Buried seeds grow. (Good Friday)

Friday, April 10th, 2020

  So disfigured did he look that he seemed no longer human.  That’s Isaiah’s description of Jesus on the cross today.  That’s really some conclusion about God’s contact with human beings.  Born outside the city, killed outside the city. Born onto rough wood, dying nailed to rough wood.  Born ignored by most, dead abandoned by most. How could God’s incarnate interaction with us be so poor?  Surely we’re not that bad? But that’s how he was treated - at birth, at death. Is it any different today?

So if you’re struggling because you feel locked out of normal community life, if you sometimes feel abandoned, if you’ve had trouble with people - God knows all about that.  Jesus experienced all that personally in Holy Week. And God has been experiencing it for basically the whole history of humanity.

God’s body - cradled by Mary - is a dead body, growing colder.  The only thing that remains is to bury it. What do you feel, Mary?  John - what are you thinking?

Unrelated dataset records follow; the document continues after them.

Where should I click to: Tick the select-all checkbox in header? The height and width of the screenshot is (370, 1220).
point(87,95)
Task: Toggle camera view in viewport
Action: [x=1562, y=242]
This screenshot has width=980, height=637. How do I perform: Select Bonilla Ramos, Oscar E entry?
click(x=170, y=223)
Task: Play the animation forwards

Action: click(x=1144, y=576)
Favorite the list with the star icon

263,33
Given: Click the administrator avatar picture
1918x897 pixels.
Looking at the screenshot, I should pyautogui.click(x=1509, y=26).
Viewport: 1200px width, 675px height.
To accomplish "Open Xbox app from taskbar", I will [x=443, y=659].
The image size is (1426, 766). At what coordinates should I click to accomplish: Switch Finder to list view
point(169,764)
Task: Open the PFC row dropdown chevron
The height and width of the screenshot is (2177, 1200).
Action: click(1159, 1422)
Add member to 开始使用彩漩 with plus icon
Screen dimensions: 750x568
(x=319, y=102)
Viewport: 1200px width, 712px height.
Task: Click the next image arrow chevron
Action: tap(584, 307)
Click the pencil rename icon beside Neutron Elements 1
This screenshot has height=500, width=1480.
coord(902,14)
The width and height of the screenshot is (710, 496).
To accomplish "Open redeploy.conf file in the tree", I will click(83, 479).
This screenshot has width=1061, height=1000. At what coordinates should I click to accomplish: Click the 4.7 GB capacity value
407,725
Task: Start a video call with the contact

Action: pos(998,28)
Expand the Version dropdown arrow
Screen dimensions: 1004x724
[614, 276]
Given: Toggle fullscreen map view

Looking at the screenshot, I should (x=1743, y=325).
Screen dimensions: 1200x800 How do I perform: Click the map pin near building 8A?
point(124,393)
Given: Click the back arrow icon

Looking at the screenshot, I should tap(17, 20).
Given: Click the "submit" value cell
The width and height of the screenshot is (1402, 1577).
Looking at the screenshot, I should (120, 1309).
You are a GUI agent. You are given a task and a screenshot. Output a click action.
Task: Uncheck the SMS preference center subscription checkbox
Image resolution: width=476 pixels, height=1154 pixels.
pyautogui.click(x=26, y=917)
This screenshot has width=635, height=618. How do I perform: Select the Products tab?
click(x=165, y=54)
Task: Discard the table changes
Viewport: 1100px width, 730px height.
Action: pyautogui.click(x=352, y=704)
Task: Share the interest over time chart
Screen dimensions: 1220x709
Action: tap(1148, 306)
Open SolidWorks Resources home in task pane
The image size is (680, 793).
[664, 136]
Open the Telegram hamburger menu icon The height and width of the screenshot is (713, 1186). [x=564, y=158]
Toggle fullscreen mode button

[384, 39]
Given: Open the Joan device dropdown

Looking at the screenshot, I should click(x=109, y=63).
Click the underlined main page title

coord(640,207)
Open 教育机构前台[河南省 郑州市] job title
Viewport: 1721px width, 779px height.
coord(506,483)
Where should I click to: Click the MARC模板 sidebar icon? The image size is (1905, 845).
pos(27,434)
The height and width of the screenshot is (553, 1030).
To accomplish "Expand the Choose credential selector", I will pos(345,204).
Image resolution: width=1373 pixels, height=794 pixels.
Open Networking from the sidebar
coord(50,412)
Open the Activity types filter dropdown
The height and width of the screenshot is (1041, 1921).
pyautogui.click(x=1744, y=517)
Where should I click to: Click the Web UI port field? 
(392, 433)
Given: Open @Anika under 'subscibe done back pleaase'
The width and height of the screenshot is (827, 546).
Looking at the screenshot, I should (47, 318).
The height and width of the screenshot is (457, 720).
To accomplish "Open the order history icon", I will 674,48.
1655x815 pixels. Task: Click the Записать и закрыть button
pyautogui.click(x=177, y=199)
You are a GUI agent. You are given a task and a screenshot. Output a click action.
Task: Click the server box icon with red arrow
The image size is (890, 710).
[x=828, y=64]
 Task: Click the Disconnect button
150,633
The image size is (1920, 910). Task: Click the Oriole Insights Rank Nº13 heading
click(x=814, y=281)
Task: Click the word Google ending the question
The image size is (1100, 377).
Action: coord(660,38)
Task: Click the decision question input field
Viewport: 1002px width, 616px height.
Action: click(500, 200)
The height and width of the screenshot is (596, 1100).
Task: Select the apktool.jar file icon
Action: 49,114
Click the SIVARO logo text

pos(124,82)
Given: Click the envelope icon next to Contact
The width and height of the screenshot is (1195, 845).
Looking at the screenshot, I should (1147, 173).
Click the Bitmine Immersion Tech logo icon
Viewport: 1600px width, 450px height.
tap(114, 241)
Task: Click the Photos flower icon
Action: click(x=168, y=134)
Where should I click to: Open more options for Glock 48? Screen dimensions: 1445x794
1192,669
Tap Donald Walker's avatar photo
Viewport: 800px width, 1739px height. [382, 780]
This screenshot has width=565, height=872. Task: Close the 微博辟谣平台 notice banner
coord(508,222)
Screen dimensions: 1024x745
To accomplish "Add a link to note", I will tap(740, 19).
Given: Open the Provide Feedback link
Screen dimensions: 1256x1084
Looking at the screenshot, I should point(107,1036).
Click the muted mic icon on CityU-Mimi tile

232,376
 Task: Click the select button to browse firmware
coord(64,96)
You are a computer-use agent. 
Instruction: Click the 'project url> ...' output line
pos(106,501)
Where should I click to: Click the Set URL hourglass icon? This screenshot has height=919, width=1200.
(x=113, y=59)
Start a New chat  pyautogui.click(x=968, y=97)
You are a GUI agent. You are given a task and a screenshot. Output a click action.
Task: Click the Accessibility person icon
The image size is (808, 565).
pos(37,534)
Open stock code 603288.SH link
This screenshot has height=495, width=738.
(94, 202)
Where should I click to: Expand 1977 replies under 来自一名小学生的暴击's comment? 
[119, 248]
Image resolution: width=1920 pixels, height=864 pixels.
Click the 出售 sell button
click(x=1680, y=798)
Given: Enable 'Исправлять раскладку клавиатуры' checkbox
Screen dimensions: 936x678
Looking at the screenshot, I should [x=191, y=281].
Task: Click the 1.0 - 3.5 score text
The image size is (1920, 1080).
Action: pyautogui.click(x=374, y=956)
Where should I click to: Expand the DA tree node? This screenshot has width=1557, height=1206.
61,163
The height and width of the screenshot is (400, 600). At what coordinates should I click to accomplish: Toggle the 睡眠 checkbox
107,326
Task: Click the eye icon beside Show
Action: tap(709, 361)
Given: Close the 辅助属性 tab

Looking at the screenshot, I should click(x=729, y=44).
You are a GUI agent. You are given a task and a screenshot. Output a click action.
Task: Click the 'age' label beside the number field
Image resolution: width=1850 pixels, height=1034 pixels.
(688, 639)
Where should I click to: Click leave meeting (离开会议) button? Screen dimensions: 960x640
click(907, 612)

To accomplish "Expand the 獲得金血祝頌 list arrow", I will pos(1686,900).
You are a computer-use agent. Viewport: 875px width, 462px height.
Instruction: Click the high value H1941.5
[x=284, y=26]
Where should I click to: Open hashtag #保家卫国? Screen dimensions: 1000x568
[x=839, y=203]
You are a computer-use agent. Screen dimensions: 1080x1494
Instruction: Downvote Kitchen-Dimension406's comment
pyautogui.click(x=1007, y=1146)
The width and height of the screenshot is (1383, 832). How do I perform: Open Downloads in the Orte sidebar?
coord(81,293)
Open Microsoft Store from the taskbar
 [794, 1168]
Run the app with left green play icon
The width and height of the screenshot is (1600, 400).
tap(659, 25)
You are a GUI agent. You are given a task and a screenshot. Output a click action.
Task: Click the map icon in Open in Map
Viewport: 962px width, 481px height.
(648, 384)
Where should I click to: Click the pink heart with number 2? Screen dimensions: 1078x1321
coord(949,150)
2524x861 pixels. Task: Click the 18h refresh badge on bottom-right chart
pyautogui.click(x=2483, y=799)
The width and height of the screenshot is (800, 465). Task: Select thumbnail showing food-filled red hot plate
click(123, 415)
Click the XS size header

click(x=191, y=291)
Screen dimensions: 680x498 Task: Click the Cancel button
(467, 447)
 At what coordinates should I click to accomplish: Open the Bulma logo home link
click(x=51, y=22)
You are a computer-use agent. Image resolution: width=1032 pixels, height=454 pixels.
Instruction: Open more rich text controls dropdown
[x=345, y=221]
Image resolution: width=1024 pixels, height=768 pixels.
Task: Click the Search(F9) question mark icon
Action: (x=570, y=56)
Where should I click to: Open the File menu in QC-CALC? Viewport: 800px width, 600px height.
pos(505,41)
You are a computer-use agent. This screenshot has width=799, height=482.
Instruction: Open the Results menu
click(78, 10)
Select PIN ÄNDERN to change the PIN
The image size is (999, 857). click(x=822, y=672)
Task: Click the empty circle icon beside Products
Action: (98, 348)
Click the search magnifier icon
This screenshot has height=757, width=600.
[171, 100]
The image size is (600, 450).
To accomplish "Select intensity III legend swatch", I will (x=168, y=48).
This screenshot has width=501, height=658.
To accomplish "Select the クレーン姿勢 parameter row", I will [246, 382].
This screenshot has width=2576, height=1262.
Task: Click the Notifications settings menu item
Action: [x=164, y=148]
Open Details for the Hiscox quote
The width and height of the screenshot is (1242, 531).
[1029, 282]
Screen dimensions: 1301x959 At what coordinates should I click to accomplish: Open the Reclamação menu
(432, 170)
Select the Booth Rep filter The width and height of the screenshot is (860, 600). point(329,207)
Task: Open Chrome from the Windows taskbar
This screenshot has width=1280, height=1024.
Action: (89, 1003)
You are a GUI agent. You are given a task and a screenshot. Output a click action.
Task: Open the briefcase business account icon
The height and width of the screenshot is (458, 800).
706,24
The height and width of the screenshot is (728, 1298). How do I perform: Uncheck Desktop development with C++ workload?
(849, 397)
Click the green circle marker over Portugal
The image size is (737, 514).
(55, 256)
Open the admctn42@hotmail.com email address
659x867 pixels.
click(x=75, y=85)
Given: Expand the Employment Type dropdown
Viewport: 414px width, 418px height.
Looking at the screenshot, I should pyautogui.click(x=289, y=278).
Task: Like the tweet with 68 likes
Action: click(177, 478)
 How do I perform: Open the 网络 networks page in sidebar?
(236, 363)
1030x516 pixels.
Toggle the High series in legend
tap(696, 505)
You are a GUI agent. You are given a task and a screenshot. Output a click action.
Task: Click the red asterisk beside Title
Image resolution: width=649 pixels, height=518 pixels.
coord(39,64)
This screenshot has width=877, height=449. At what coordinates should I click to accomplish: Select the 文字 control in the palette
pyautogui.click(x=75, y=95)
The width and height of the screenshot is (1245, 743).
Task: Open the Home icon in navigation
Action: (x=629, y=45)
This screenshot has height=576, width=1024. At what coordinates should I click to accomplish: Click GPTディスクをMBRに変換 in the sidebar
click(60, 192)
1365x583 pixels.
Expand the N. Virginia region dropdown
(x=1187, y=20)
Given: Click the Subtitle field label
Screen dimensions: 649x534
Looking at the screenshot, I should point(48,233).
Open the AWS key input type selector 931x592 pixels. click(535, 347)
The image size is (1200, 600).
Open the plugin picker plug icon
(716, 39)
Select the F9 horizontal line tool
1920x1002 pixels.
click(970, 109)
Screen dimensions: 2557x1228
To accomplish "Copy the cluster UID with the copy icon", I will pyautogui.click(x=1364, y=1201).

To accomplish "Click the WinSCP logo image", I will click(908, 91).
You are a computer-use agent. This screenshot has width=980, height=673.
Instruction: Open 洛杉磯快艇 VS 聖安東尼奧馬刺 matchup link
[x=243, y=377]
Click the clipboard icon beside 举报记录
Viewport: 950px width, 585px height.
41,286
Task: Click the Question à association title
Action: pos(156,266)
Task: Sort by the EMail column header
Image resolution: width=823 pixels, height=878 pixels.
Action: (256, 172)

Except one thing.  The only crucial thing that makes a difference anywhere.  It is in the words of today’s psalm. The psalms were known to Jesus by heart.  They were his prayers. And as almighty God, they are his thoughts. These final words of the heart of Jesus to the Father were: In you, O Lord, I take refuge.  Let me never be put to shame. In your justice, set me free, Into your hands I commend my spirit.  It is you who will redeem me, Lord.

In his very manner of death, Jesus teaches us one last thing.  When everything is going wrong, when all is black and impossible, your sadness horrific and life greatly burdensome ahead of you, do one essential thing: abandon yourself into the hands of the Creator.  Don’t control it: just carelessly fall completely into his hands. For regardless of how you feel or what others do, God loves you. No situation or person can every doing anything to alter that.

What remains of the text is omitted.